Darüber hinaus werden Sandboxversuche mit reinem Sand ohne Tonschicht numerisch berechnet. Mit diesem Modell können die sich einstellenden Scherfugenstrukturen untersucht werden und zusätzlich bietet die Modellierung des Sandboxlaborversuchs mit reinem Sand ohne Tonschicht, die Möglichkeit, die Sandparameter zu kalibrieren, die auch bei den späteren Berechnungen mit Tonschicht zum Einsatz kommen. Die Untersuchung der Sandboxstrukturen führt zu dem Ergebnis, dass der Abschiebewinkel der Sandbox, die Dilatanz und der Scherfugenwinkel in der Sandbox die Scherfugenstruktur bestimmen.

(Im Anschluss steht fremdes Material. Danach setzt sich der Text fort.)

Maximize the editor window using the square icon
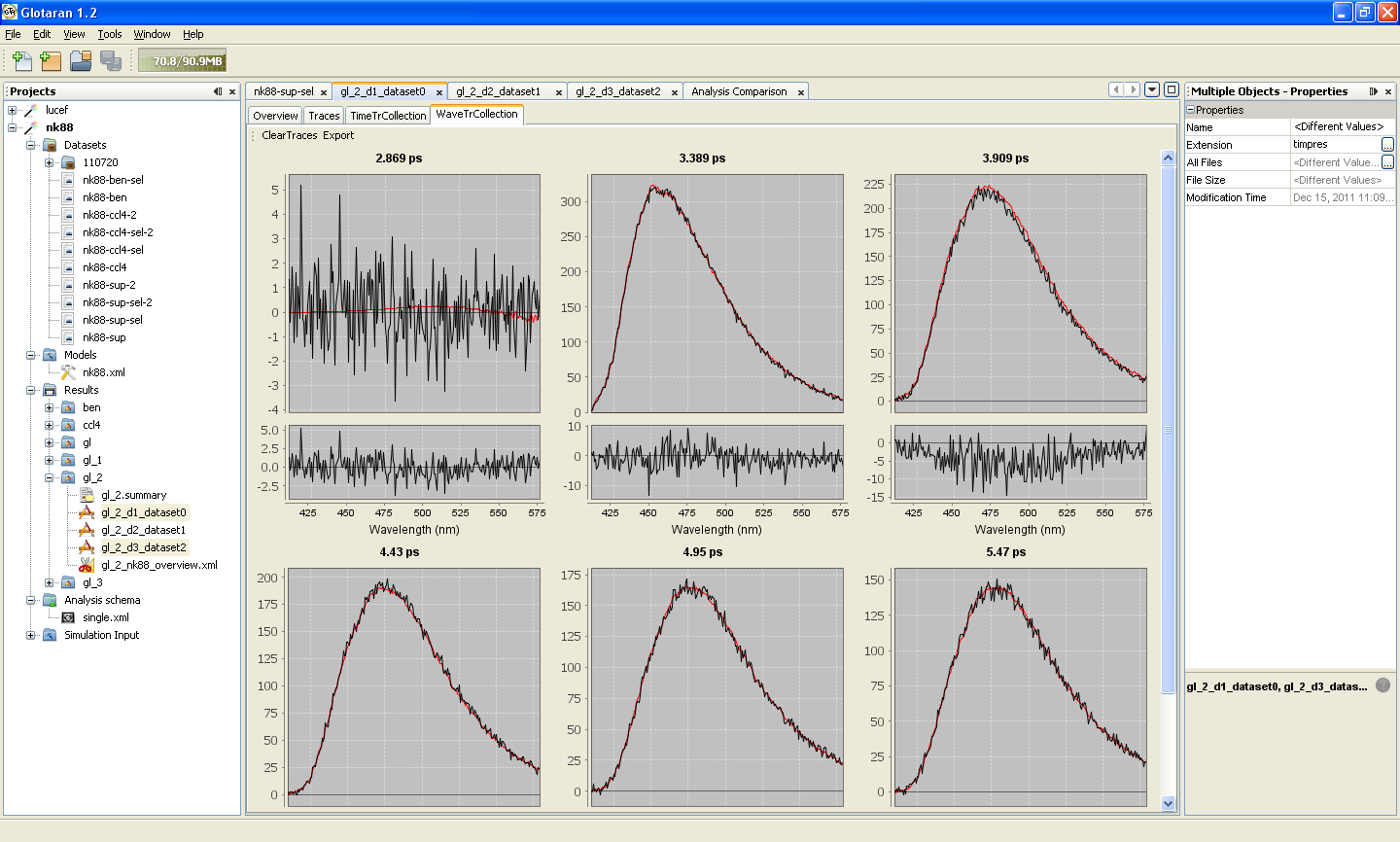Image resolution: width=1400 pixels, height=842 pixels. (x=1172, y=89)
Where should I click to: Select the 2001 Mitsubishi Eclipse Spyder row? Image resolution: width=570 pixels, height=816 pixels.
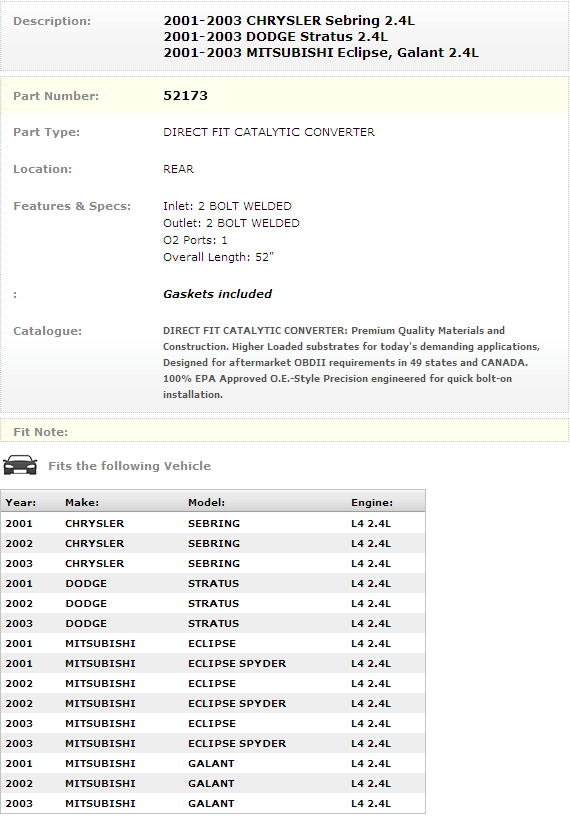tap(213, 663)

Schließlich werden mit einem zweidimensionalen Modell die Sandboxlaborversuche mit einer Tonschicht nachgerechnet. Es zeigt sich, dass die Tonschicht innerhalb der Scherfuge dünner wird und sich Löcher bilden. Die Ausdünnung der Tonschicht stimmt gut mit Vermessungen der Tonschicht im Laborversuch an der Glasscheibe überein. Weitere Berechnungen werden durchgeführt, um die Einflussparameter auf die resultierende Tonschichtdicke innerhalb der Scherfuge zu ermitteln. Durch eine Variation der Toneigenschaften können Laborversuche aus der Literatur bestätigt werden, nach denen ein weniger scherfester Ton eher zur Bildung einer kontinuierlichen Tonschicht neigt und scherfesterer Ton eher aufreißt und Löcher bildet.
Aus den ermittelten Einflussfaktoren wird schließlich eine neue Berechnungsformel abgeleitet. Mit der Formel werden Grenzwerte für das SGR berechnet. SGR ist das Verhältnis der Ausgangstonschichtdicke zum Versatz in der Scherfuge. In die berechneten Grenzwerte gehen das Spannungsniveau, die Scherfestigkeit und der Einfluss der Kinematik auf die Spannungsentwicklung ein. Die entwickelte Gleichung basiert auf physikalischen Grundlagen, bietet aber gleichzeitig die Möglichkeit einer Kalibrierung anhand von Messdaten aus Laborversuchen und Felduntersuchungen. Eine solche Kalibrierung findet im Rahmen dieser Arbeit nicht statt.